The timing conspiracy nobody tells you about
A secret that took me years to discover was that “when” you send your recruitment message matters almost as much as “what” it says.
Surveys distributed mid-morning (9–11am) on Tuesdays through Thursdays yield approximately 24% higher response rates than those sent at other times. It’s like the universe has a schedule for when people feel generous with their time. Follow it.
One last tip from my own painful experience: Don’t send out surveys during finals week or end-of-semester crunch time. Students and faculty are too busy pulling all-nighters and grading papers to fill out your survey. Trust me, crunch time gets you about as many responses as a salad bar at 3 AM on a Monday morning.
What to do for better response rates
Despite your best efforts, sometimes response rates still resemble a ghost town. Here’s where the rescue operation begins.
Follow-ups
The art of the reminder is subtle. Too aggressive, and you’re annoying; too passive, and you’re forgotten. The sweet spot? A structured approach with multiple touchpoints:
- Initial invitation. Your first, enthusiastic outreach
- First reminder. 3–5 days later, gentle nudge
- Final notice. 7–10 days after initial invitation, create urgency
Each message should have a distinct tone. A successful personalized final reminder could open with something like: “Last chance to contribute to research that might actually change how we design mobile applications (and help me avoid having an existential crisis about my PhD).”
That touch of vulnerability and humour should increase your reply rate.
Think about incentives
Let’s talk money and motivation for a bit. So, should you pay people to fill out your survey? A quick web search provides a clear answer: smaller guaranteed incentives ($5 for everyone) typically outperform larger lottery-based incentives (chance to win $500).
When budget constraints make even small incentives impossible, consider non-monetary options:
- Early access to research findings
- Professional networking opportunities
- Contributing to meaningful research (surprisingly effective)
Survey fixer upper
Combat the dreaded survey fatigue by designing an engaging experience:
- Visual appeal.

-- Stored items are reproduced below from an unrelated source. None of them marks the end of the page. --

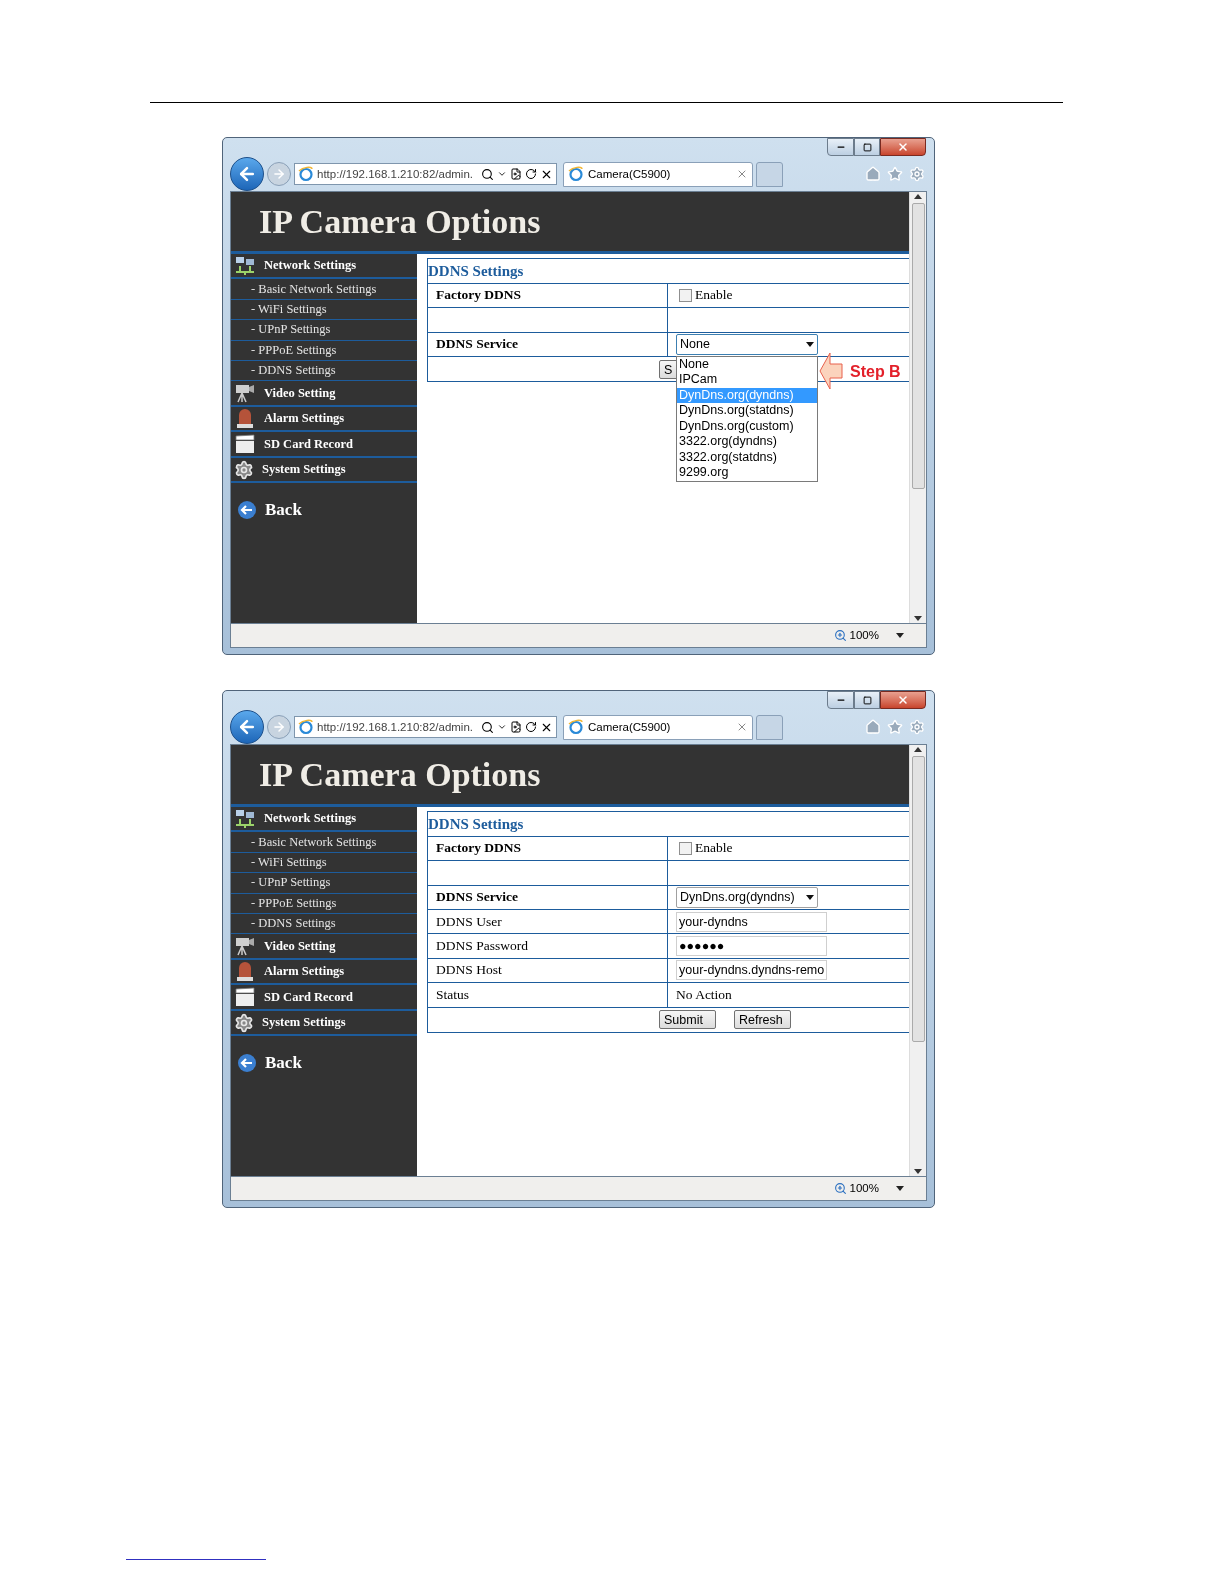 This screenshot has height=1584, width=1224. I want to click on field-label: DDNS User, so click(548, 922).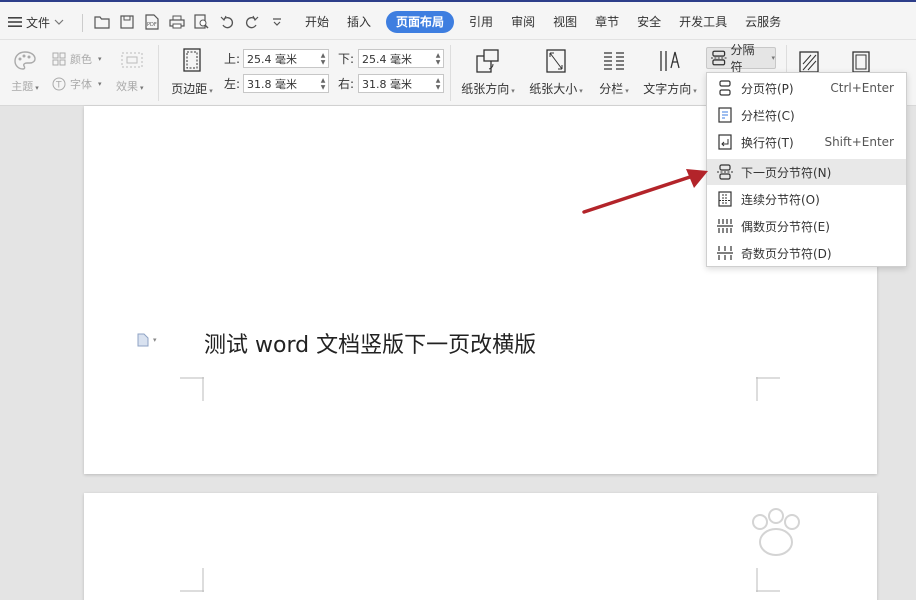 This screenshot has width=916, height=600. I want to click on break-label: 分隔符, so click(742, 58). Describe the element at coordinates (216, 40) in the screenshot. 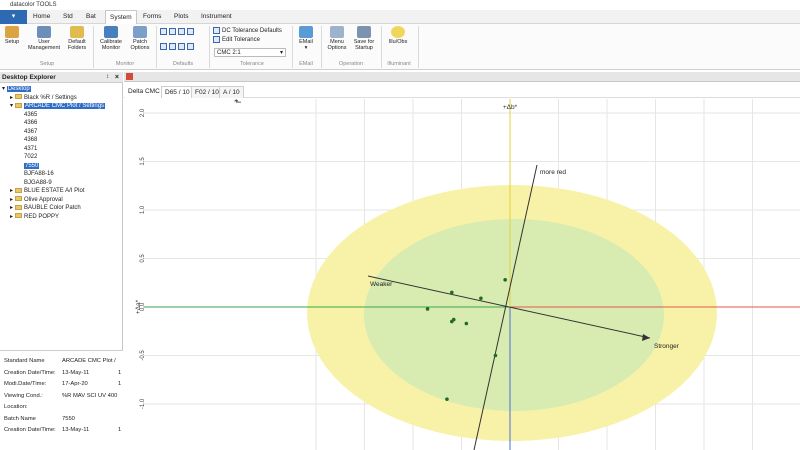

I see `edit-icon` at that location.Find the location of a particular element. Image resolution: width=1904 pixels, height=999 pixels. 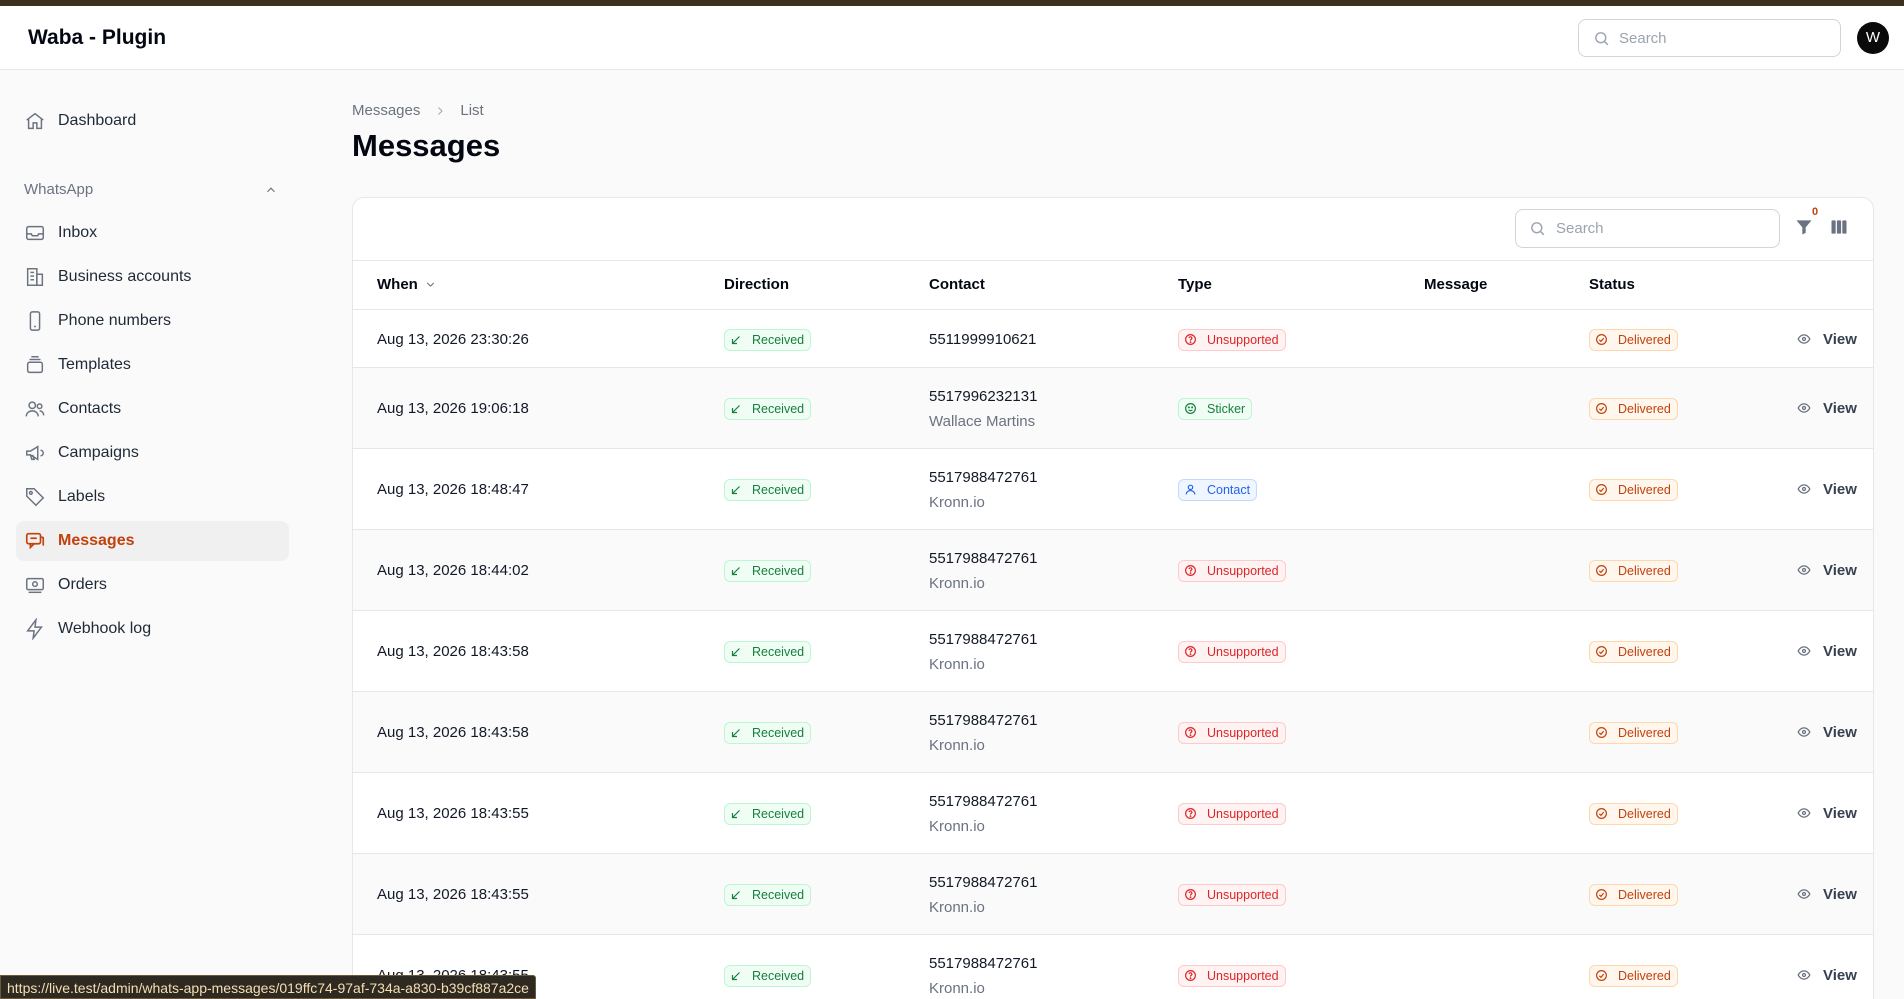

sidebar-item-business-accounts: Business accounts is located at coordinates (152, 277). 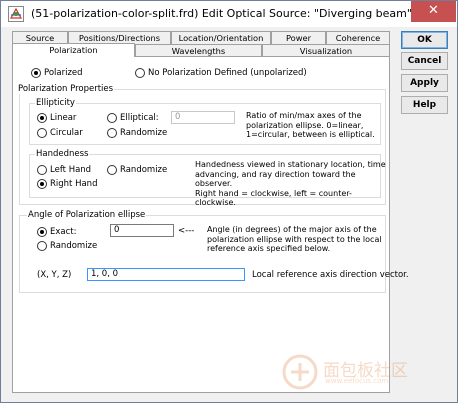 What do you see at coordinates (112, 170) in the screenshot?
I see `handedness-randomize-radio` at bounding box center [112, 170].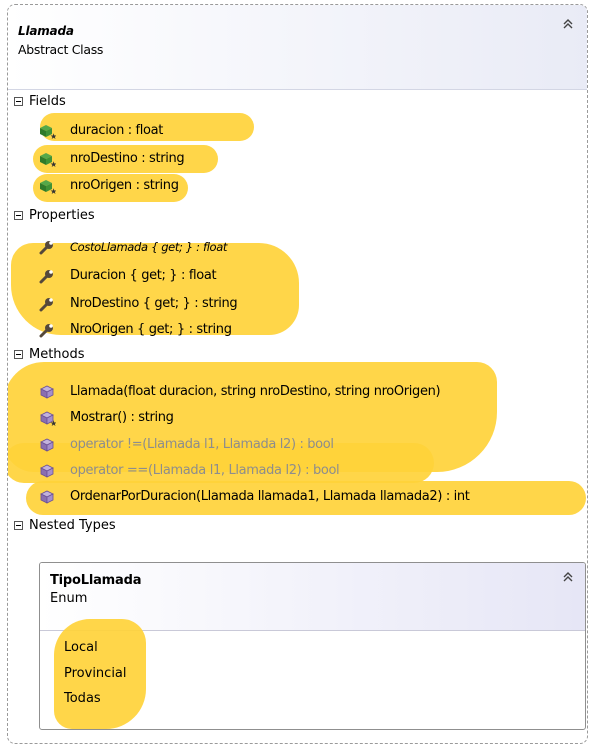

Make your design clean and professional to match your target audience
- Progress indicators. Show a progress bar to keep participants motivated
- Question variation. Keep participants engaged by using different types of questions
- Storytelling. Guide participants through a natural flow instead of random questions
Turn that cold questionnaire into a friendly chat, but make sure to keep your questions valid. Best way to get some flavour text in, is in the instructions before and after. But it all has to go through ethics clearance first, so make sure you start drafting this early.
Always ethics first
While chasing responses, never compromise on ethics. The pressure to gather sufficient data can sometimes conflict with ethical practices. In general ethics boards will have to approve your survey when you’re working at a university. But in general, you maintain your integrity by:
- Avoiding undue influence. Separate recruitment from power relationships
- Ensuring voluntary participation. Create genuine opportunities to decline
- Providing transparent information. Give potential participants sufficient details
Ethical recruitment not only protects participants but typically yields higher-quality data through authentic engagement. If you have a deception study, you’ll have to work with your ethics board to guarantee proper disclosure at the end.
Some parting words for the data-hungry
Getting questionnaire responses takes both planning and people skills. I learned that good planning means thinking through all the details. But what really matters is connecting with people in a way that makes them want to help. From my experience teaching research methods, students who build those connections get way more responses than those who just send out cold emails.
Remember that behind every response (or lack thereof) is a human making decisions based on competing priorities. Your job is to make participating in your research feel worthwhile, accessible, and maybe even enjoyable.
And when all else fails, remember the academic researcher’s mantra: adjust expectations, extend deadlines, and know that every single response is a small victory against the void of non-response.